Pilot Programs Facilitate Successful International Regulatory Collaborative Efforts, FDA Reports

Food and Drug Administration (FDA) reports that two pilot programs involving prescription drug regulatory agencies of Europe and Australia have been successful in increasing international collaborations aimed to enhance drug quality and safety on a global basis. Two reports detail the success of the pilot programs. First, under the Good Clinical Practice (GCP) pilot program, FDA and the European Medicines Agency (EMA) exchanged documents and collaborated on inspections of clinical drug trials. The success of this information-sharing initiative is a foundation for more efficient use of limited resources and improved inspectional coverage, and “demonstrates how the agencies can work together to improve human subject protection and better ensure the integrity of data submitted as the basis for drug approvals,” as noted in an FDA press release. The second pilot, the Active Pharmaceutical Ingredients initiative, involved information-sharing among the FDA, EMA, Australia’s Therapeutic Goods Administration, France, Germany, Ireland, Italy, the United Kingdom, and the European Directorate for the Quality of Medicines & Healthcare. Over the course of 24 months these “participants shared their surveillance lists and found 97 sites common to all three regions, resulting in the exchange of nearly 100 inspection reports and in nine collaborative inspections.” FDA reports that it used information provided to inform decisions about when inspections were needed and also to prohibit imports into the United States in one instance.

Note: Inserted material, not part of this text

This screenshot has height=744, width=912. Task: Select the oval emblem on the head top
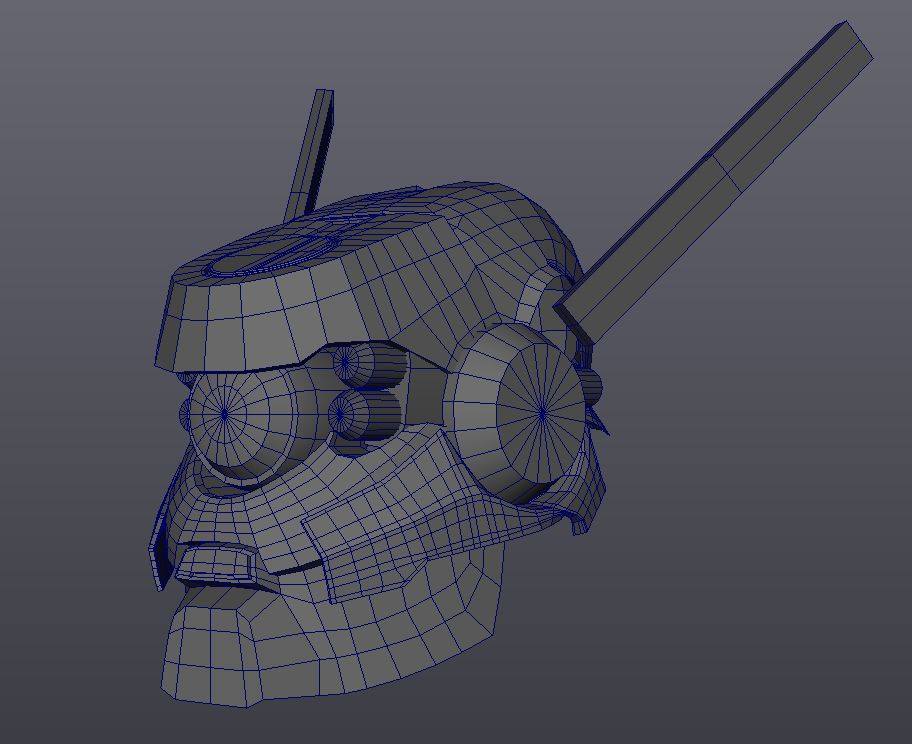point(270,254)
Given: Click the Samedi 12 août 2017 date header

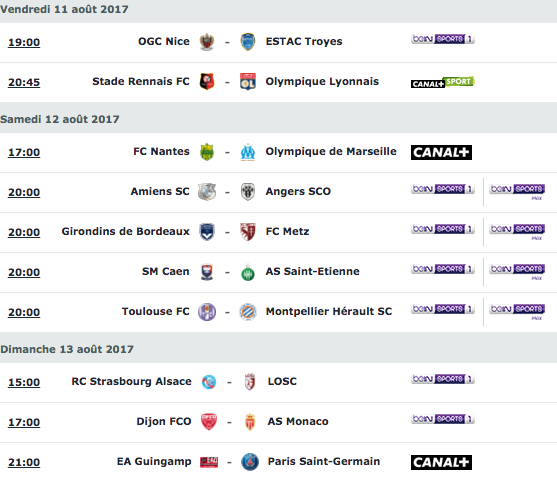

These pilot programs are part of the FDA’s global strategy to ensure the safety and quality of imported products as introduced in the agency’s June 2011 report, "Pathway to Global Product Safety and Quality." The reports on the pilot programs, “Report on the Pilot EMA-FDA GCP Initiative, September 2009 – March 2011” (PDF) and “Final Report on the International API inspection Pilot Programme, May 2011,” (PDF) are available for download from the FDA Web site.